THE transfer market in the Premier Soccer League remains a hive of activity.
This week, more players put to paper deals with new and old clubs while others remained in the wilderness.
This year’s off-season transfer window is arguably the busiest with all the teams papering the cracks that were in their 2014 squads.
Players continue to change teams as they look for greener pastures.
Harare City is making headlines on the transfer market.
The ambitious side are on a massive recruitment drive that has seen the team recruiting new technical personnel and players.
Taurai Mangwiro who has been in charge of CAPS United has moved to Harare City rivals with a bunch of players.
Goalkeeper Tafadzwa Dube, Tendai Samanja, Nicholas Alifandika and Honey Chimutimunzeve, among others have joined their former coach at City.
Apart from those from CAPS, Themba Ndlovu has joined Harare City from Dynamos and rookies Tatenda Munditi and Tatenda Tumba have also joined the gravy train.
Harare City have a sound financial background and are aiming for the stars.
The municipal-owned side is rolling out a big football project that will see grassroots structures put in place.
The club will have a football academy that will be under the watchful eye of Elvis Chiweshe while Masimba Dinyero will be in-charge of junior development.
Not factoring in some possible duplication of jobs, the project looks noble.
However, the million dollar question remains, where is Harare City FC getting the money from?
The straight answer, some suggest, is rate payers.
Top paying clubs in the premiership are miners How Mine and FC Platinum.
Dynamos and Highlanders also pay top notch salaries thanks to the sponsorship deals they sealed with BancABC.
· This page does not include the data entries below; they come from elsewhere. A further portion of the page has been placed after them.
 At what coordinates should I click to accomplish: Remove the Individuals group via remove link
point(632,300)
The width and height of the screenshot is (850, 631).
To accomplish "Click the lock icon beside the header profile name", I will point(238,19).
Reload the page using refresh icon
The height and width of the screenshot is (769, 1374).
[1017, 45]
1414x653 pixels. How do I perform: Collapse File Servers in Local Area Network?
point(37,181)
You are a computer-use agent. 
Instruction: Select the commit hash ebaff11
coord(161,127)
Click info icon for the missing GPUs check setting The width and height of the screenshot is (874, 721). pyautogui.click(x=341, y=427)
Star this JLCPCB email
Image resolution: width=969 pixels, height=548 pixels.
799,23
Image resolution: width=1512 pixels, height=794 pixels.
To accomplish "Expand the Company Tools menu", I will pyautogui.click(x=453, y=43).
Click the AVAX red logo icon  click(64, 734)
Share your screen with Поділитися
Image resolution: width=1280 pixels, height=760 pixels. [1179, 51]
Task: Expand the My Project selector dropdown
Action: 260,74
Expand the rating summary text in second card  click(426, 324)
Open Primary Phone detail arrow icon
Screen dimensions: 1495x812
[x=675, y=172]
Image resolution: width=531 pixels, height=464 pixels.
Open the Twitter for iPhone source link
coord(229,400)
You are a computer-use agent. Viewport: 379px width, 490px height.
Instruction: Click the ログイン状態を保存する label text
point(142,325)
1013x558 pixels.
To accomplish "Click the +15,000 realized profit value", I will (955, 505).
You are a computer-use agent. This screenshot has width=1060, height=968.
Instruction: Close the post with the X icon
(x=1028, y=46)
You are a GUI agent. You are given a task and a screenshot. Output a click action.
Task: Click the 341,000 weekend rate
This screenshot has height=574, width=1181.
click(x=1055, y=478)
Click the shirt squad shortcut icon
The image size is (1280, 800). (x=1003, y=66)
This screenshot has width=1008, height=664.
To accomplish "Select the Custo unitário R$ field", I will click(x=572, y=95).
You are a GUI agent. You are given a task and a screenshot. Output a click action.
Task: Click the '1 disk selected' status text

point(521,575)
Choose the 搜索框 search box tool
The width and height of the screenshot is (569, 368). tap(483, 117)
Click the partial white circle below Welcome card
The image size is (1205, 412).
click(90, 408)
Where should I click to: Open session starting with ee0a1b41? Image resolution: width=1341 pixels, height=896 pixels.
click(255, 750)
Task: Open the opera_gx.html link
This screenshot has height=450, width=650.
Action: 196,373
At How Mine salaries for players reach up to US$1 500 while their winning bonuses range from US$200 to US$400.
FC Platinum’s salaries are said to be around US$1 200 for the highest paid players while the winning bonus is pegged at around US$400.
It is alleged the gaffer at FC Platinum, Norman Mapeza is pocketing around US$6 000 a month.
At Dynamos and Highlanders, the salaries for players are in the same range with highest earners netting more than US$1 000.
BancABC pay the salaries while the winning bonuses are the responsibility of the clubs.
The deal has managed to bring in stability at the country’s two oldest clubs.
Poor remuneration has caused a lot of movement in the premiership.
Some smaller teams have salaries that range from US$250 – 600 per month.
As a result, good players are often lured by big teams that pay better.
Footballers Union of Zimbabwe (FUZ) secretary-general, Paul Gundani feels a lot still needs to be done on the issue of players’ remuneration.
“As a union we are not happy with the issue of remuneration in the county,” he said.
“There are no set standards for minimum wage.
“We have approached the labour court on the matter and the issue is still under arbitration.
“The judgment will be known by the end of this month.”
The FUZ is proposing a minimum salary of US$550, transport allowance of US$120 and accommodation allowance of US$100.